Steven Custalow was arrested that night by a King William County deputy sheriff and spent two nights in a regional jail in Saluda before being granted a bond hearing.
On Thursday, Steven Custalow denied making any gesture, but admitted that he and Mark Custalow are not on friendly terms.
“The judge asked him, ‘You don’t like the chief, do you,’ and Steven’s response was, ‘He doesn’t like me and I don’t like him, and I just try to stay away from him,’” Troy said.
Mark Custalow and Steven Custalow are not immediately related.
The conviction is part of a protracted feud between Mark Custalow and a group of Mattaponi dissidents who accuse him of perpetuating a secretive, un-elected tribal government.
Going to jail for giving someone the finger? Mattaponi governance dispute deepens.
Steven Custalow is part of the dissident group that has clashed with the chief and council in publicly pressing their demands for open and free elections and to restore the right of women tribal members to vote in them.
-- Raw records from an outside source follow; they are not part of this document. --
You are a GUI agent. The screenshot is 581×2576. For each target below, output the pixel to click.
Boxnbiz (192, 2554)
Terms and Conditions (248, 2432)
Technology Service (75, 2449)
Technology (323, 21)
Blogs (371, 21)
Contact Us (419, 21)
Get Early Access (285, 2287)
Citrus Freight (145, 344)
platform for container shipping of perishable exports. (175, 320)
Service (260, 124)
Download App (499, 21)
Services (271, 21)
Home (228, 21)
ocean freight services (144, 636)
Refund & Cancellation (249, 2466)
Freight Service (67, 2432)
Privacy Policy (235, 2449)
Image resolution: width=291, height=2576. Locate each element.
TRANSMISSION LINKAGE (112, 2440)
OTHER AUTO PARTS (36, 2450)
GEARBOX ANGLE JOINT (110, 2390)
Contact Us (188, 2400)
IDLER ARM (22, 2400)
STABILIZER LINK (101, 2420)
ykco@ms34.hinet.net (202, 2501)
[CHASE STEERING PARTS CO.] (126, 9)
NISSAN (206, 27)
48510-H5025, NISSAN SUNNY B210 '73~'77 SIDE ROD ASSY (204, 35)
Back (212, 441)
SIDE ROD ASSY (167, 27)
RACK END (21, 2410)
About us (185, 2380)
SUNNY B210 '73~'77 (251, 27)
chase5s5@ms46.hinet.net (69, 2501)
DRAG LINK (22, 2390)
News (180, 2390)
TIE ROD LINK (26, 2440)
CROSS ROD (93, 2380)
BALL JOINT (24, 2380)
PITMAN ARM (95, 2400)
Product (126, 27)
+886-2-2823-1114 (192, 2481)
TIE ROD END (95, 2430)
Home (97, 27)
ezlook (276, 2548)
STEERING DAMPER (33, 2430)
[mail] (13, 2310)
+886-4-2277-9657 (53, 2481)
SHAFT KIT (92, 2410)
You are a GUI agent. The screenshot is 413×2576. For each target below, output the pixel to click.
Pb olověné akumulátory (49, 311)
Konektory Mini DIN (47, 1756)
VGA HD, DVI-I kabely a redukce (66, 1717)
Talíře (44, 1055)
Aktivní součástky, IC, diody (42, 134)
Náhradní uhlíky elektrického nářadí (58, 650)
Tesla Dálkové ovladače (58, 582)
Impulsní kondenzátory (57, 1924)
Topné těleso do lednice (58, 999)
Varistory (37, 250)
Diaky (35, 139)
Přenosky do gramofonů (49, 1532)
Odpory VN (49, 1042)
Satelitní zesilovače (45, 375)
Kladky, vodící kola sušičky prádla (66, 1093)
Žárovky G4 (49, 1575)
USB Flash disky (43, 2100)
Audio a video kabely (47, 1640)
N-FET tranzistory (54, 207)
The U.S. Supreme Court has held that obscene gestures are free speech protected by the First Amendment. Thursday’s case, however, was restricted to whether the alleged gesture violated a protective order the chief was granted after Mattaponi dissidents demonstrated in support of open elections outside his home last fall and left a petition calling for the elections outside.
The chief charged more than a dozen of the protesters with trespassing and assault by mob in King William General District Court.
In a December trial, the judge took the cases under advisement for a year after which they will be dismissed.